Tuesday, October 2, 2012

Global insurers weather financial crises – IAIS report

     Insurance companies worldwide escaped relatively unscathed from the global financial crises and were better capitalized at the end of 2011 – the year of the Japanese earthquake/tsunami - than at the end of 2007, according to the first-ever report on the global insurance market.
    The Global Insurance Market Report (GIMAR), which covers the period between 2007 and 2011, was released by Basel-based International Association of Insurance Supervisors (IAIS) and covers both primary insurers and reinsurers.
    “Overall reinsurers lost more equity due to the financial crises in 2008 than they lost due to the unprecedented catastrophes in 2011,” said the report, adding that economic losses from 2011’s 820 natural disasters and nearly 30,000 deaths exceeded $350 billion, the largest losses in history.
    The amount of insured losses in 2011 was around $105 billion, the second largest in history after 2005’s $120 billion (in 2011 value) when the U.S. Gulf Coast was hit by hurricanes Katrina, Rita and Wilma.
    Worst affected by the global financial crises was the general insurance sector, known as non-life insurance in some countries, with premium growth hit hard in 2009 and 2010, especially in Western Europe where premiums written contracted by nearly 6 percent in 2009 and just over 1 percent in 2010.

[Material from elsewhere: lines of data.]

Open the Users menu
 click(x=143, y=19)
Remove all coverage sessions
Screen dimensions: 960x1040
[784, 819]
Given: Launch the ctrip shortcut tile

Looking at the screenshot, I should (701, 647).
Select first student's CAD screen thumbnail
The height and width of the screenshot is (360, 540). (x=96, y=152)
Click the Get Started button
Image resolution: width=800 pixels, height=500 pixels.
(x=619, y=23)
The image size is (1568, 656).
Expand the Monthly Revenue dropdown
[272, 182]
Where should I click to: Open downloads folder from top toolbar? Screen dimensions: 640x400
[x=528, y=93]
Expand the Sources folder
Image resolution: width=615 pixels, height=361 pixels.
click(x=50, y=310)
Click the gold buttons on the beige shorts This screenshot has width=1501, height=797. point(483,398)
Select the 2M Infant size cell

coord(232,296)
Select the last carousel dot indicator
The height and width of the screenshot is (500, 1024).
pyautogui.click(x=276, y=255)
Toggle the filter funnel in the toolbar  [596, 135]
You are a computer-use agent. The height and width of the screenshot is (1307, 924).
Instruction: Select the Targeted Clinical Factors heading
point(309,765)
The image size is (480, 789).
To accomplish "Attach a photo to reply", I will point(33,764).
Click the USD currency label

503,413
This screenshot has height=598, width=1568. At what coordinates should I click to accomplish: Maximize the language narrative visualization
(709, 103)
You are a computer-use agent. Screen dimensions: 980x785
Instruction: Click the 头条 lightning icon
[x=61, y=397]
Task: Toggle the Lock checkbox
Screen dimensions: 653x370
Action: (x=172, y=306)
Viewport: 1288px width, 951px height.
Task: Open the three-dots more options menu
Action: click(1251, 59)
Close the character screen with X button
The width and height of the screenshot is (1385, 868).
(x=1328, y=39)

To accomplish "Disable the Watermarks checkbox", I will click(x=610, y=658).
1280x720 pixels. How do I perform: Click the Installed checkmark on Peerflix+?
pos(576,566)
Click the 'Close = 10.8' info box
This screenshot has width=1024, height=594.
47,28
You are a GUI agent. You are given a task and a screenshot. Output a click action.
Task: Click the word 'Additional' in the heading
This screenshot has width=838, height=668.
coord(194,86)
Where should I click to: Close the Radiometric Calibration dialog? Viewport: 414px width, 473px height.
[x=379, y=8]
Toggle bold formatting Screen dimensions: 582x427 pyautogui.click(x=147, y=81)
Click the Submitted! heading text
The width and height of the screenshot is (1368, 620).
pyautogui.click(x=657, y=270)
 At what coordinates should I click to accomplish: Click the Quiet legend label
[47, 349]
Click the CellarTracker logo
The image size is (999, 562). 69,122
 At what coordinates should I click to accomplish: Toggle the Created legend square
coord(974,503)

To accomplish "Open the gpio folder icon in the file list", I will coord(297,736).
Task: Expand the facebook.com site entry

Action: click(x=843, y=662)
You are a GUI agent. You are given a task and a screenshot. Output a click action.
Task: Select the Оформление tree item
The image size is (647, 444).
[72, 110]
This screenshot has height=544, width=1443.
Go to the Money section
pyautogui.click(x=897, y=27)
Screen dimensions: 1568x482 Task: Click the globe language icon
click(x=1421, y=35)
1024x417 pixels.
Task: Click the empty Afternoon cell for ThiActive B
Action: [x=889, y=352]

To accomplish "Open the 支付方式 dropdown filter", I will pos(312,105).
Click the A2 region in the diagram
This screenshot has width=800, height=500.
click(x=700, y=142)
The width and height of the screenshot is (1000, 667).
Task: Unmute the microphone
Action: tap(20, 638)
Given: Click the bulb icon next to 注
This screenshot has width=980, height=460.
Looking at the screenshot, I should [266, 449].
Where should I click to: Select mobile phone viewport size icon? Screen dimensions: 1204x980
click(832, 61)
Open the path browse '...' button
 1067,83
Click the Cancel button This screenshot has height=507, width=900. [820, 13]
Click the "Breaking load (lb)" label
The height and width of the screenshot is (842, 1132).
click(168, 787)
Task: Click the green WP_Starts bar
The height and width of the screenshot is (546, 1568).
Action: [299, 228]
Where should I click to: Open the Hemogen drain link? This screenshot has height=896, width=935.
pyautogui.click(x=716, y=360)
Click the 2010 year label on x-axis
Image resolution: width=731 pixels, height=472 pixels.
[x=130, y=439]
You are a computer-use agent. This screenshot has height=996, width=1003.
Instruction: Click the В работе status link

    The life insurance business was less affected by the crises with some deterioration seen in 2009 and then a one percent contraction in 2010. The reinsurance sector was least affected, with premium growth rates remaining positive from 2008 through 2011.
    GIMAR, which IAIS intends to publish twice a year beginning next spring, is based on a sample of public data from 20 globally active insurers and reinsurers and confidential data from 48 large global reinsurers.
    Like most investors, the insurance industry became more cautious in its investments during the financial crises, with the proportion of fixed income investments rising to 61 percent from 56 percent between 2011 and 2007.
    Meanwhile, the share of investments allocated to equity declined to 7 percent from 11 percent by 2011, an overall shift that reduces the short-term risk of the insurers’ balance sheets, but “it comes at the price of higher interest rate risk at some time in the future,” the report cautioned.
    But overall, the sector’s return on investments (ROI) during the crises was resilient, with 75 percent of all primary insurers reporting positive returns throughout the whole period, the report said.
     Reinsurers also showed positive returns through the crises with the average ROI falling to a minimum 2.49 percent in 2011 from a maximum of 3.15 percent in 2007.
    The report tracked the development of the insurance sector’s equity capital from the end of 2007 and it shows a short-lived hit from the financial crises. By the third quarter of 2010, all losses by the primary insurance sector was recovered.
    Reinsurers were even more resilient, with a small temporary loss that was fully recovered by the third quarter of 2009.
    “By the end of the period, the reinsurers in our sample reported an aggregate equity capital of 130.8 percent relative to the 100 percent reported in the fourth quarter of 2007,” GIMAR said.